To determine whether oral surgery could be performed on patients under hypnosis without sedation, the researchers enrolled three women between the ages of 34 and 49. Two of the women had previous difficulties with medical anesthesia, including an anaphylactic reaction to local anesthetic and a paradoxical reaction to pharmacological sedation.

Prior to their surgeries, the patients underwent two sessions to assess their perioperative risk, level of anxiety, hypnotic susceptibility, and capacity to develop complete hypnotic analgesia.

On the days of their surgeries, the women closed their eyes, concentrated on their bodies and breath, and imagined lying on a tropical island's beach. The authors then induced hypnotic-focused analgesia using the following steps:

  1. They suggested they were administering local anesthetic, while repeatedly touching and rubbing the cheek.
  2. They said local anesthesia caused the sensation on the cheek.
  3. They said the sensation was a sign that the cheek, teeth, and gums were going numb.
  4. They suggested the women not pay attention to the operative setting, including the teeth, gum, and skin.

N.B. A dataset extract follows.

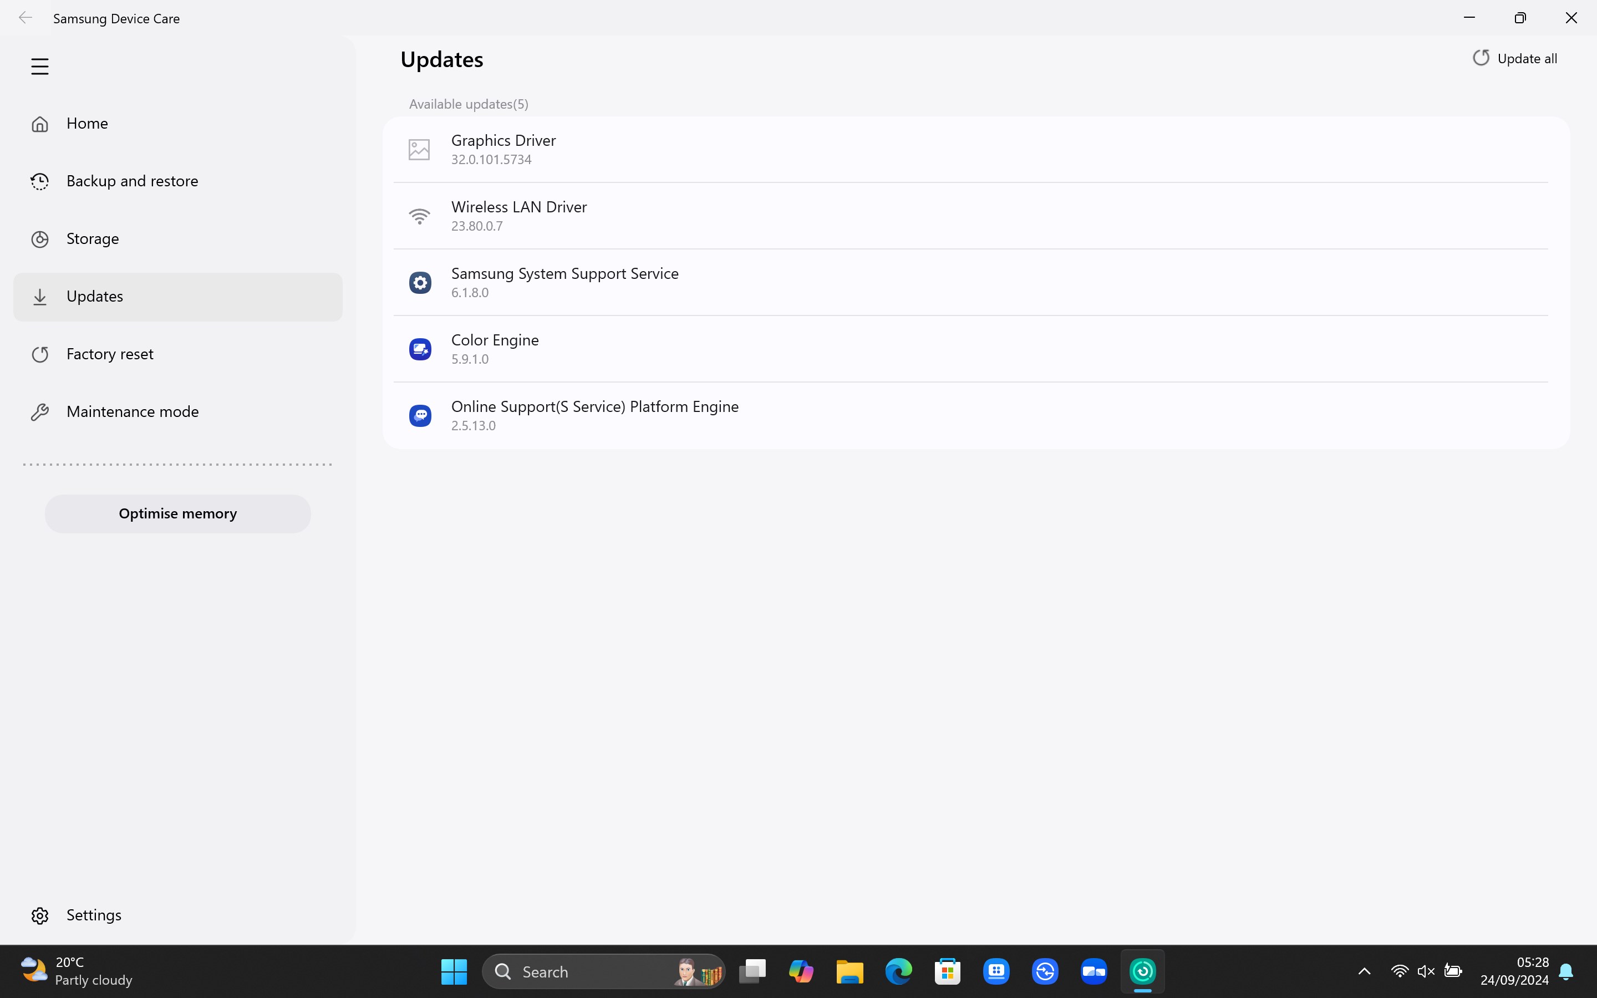1597x998 pixels.
Task: Open Backup and restore page
Action: click(132, 181)
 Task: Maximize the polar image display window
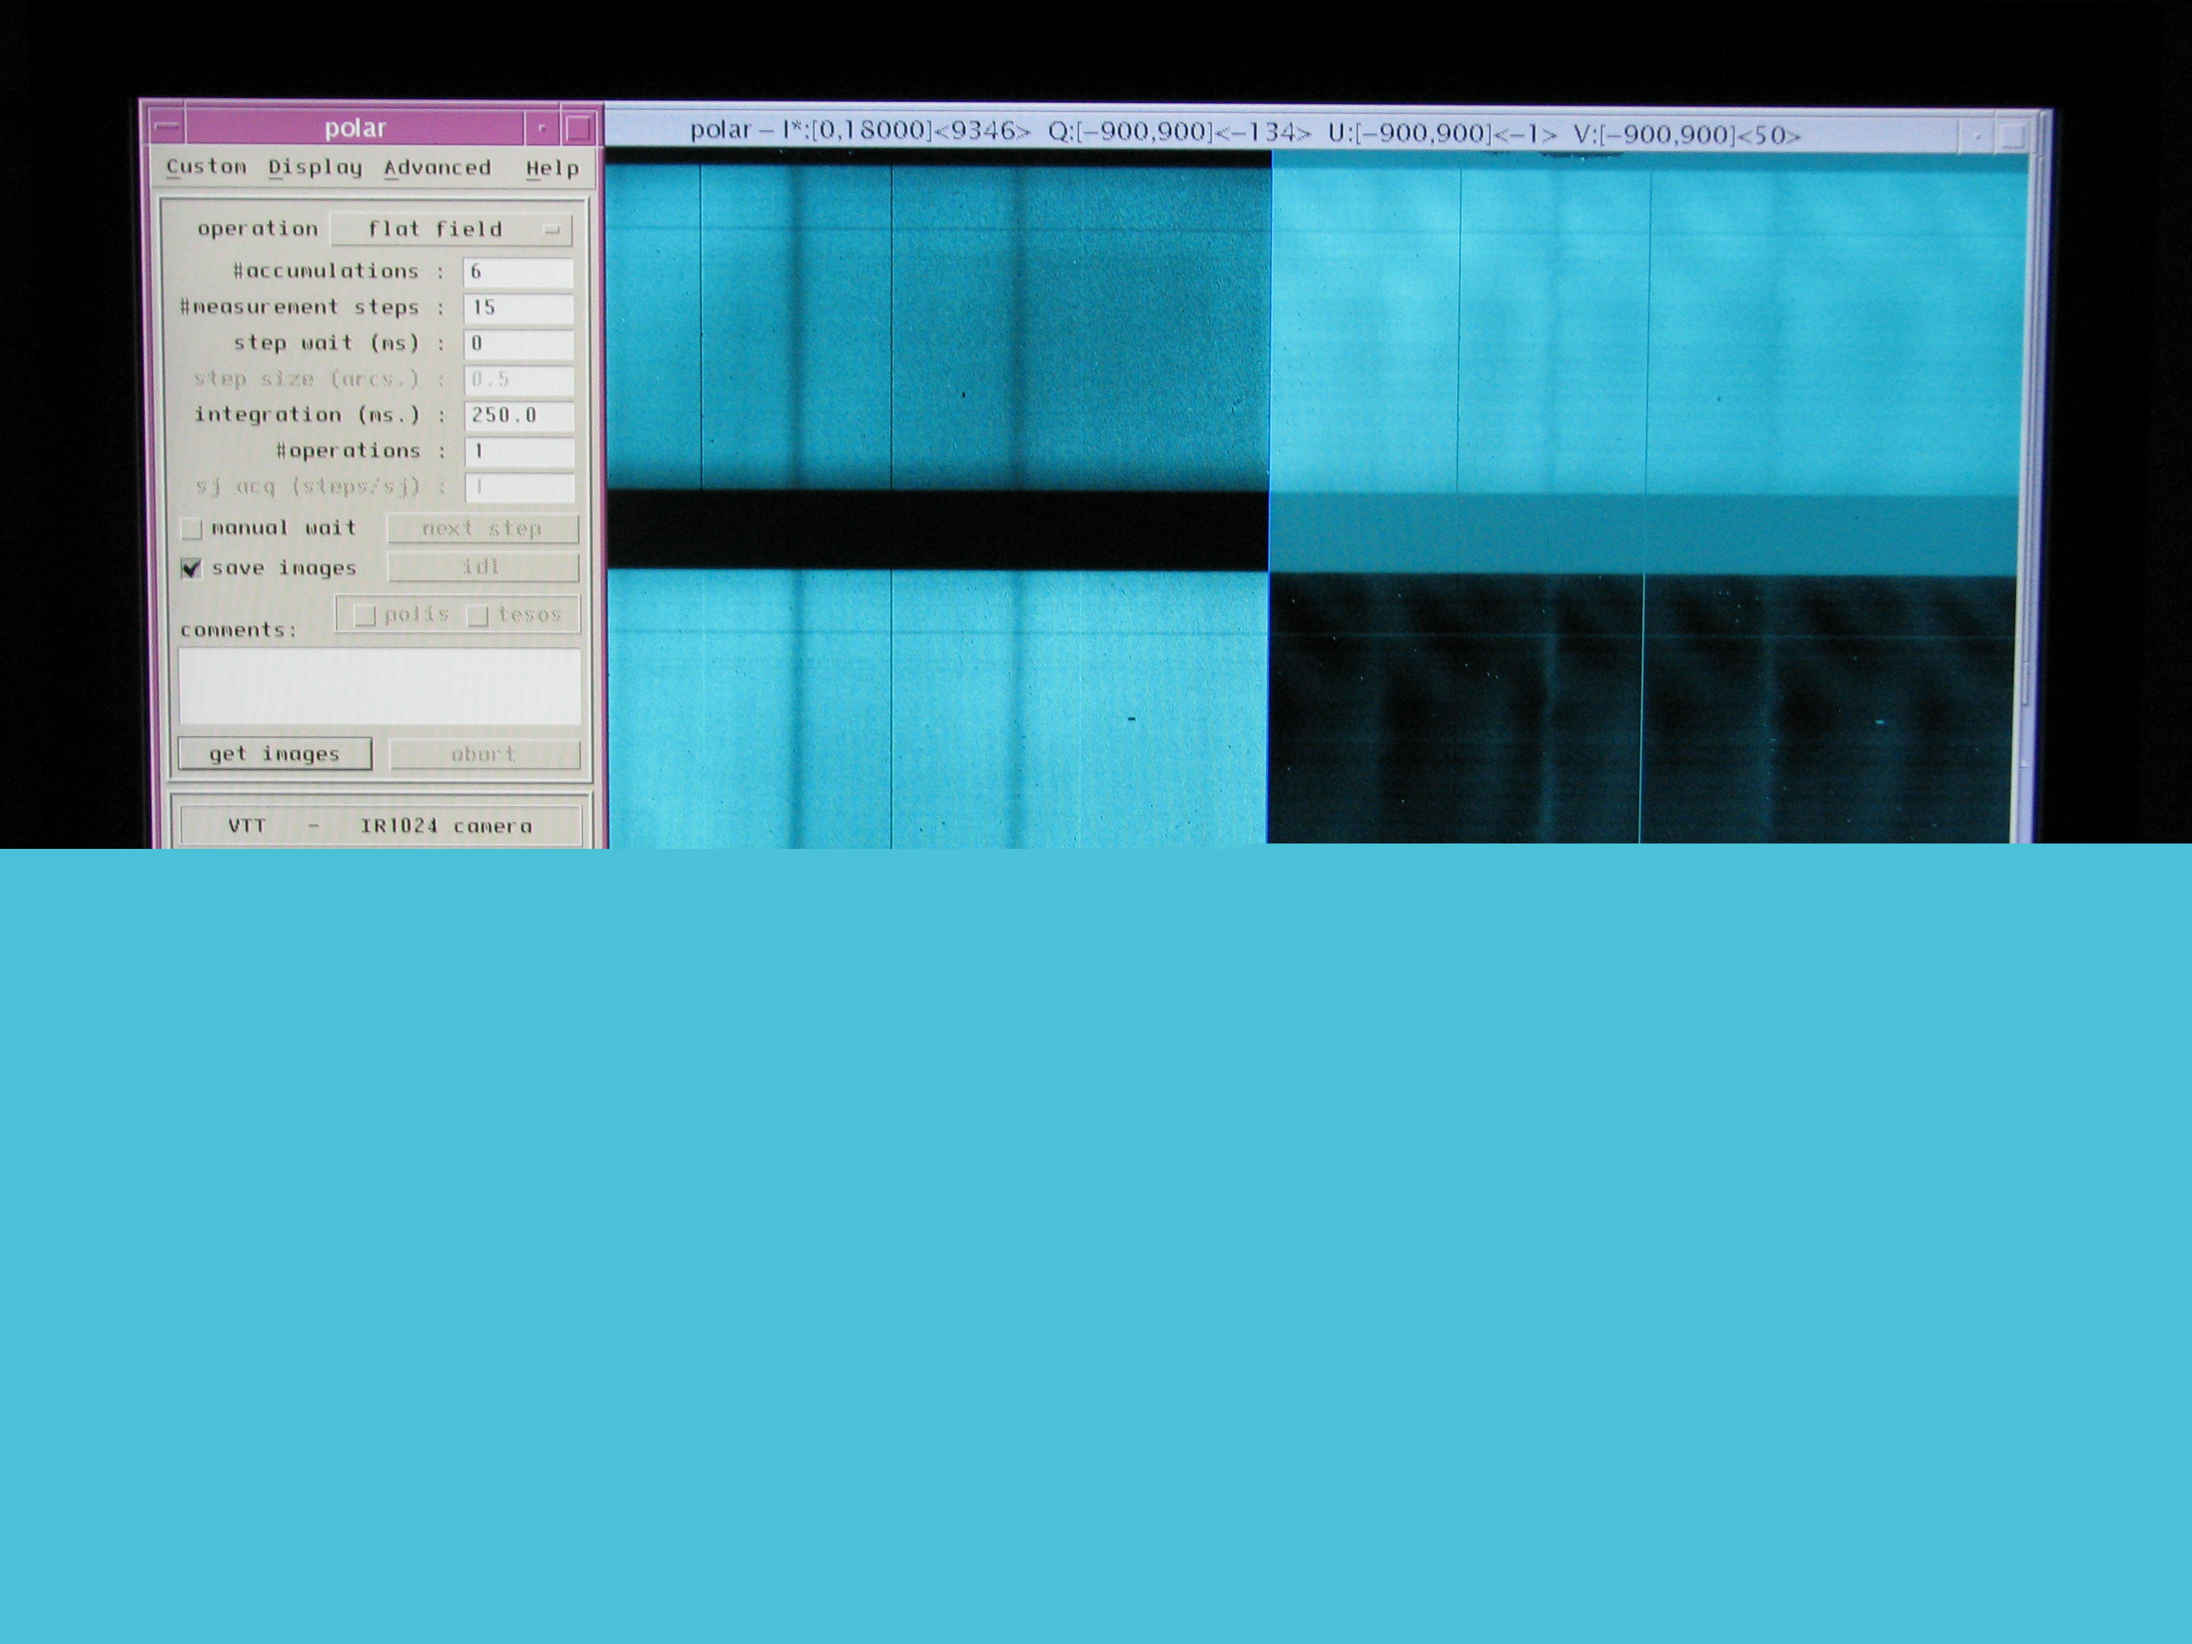[2012, 137]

Within nine minutes, all three patients obtained hypnotic analgesia. The team then successfully performed several procedures on the women:

  • The 34-year-old woman underwent a 15-minute third molar surgery and a 120-minute mucogingival surgery.
  • The 47-year-old woman underwent a 15-minute third molar surgery.
  • The 49-year-old woman underwent a 45-minute procedure to remove a first molar and place an implant, as well as a 120-minute procedure for maxillary bone augmentation plus two implants.

The authors told the patients they could take ibuprofen or acetaminophen for pain, if needed, after the procedures. When they called the patients that evening and the next day, the women said they felt well and did not need to take any medications.

History of hypnosis in medicine

Using hypnosis in the dental office is not a new idea. Before the advent of modern sedatives and analgesics, the medical community successfully used hypnosis in hundreds of surgical procedures, the authors noted. In fact, it was a Scottish surgeon who coined the term hypnotism, which he believed placed a person in a state of sleep or trance.

Despite its reported effectiveness, hypnosis never became very popular in the medical community. Most medical professionals in the 17th and 18th centuries shunned hypnosis for political and cultural reasons. Instead, the medical community focused on finding anesthetics and sedatives for the safe practice of dentistry.

But in recent years, medical professionals, including the authors of this report, have begun revisiting hypnosis as an analgesic due to its lack of side effects. If the findings of this small study are any indication, hypnosis could be used cost-effectively in dental practice and also help physicians better understand and meet the subjective needs of patients, the authors wrote.

"Alone or combined with local anesthetics, sedatives, or both, hypnosis can contribute to achieving the best outcome in terms of a patient's tranquility and full analgesia with the lowest dose of drugs or none at all," Facco and colleagues concluded. "

Would you try hypnosis over general anesthesia?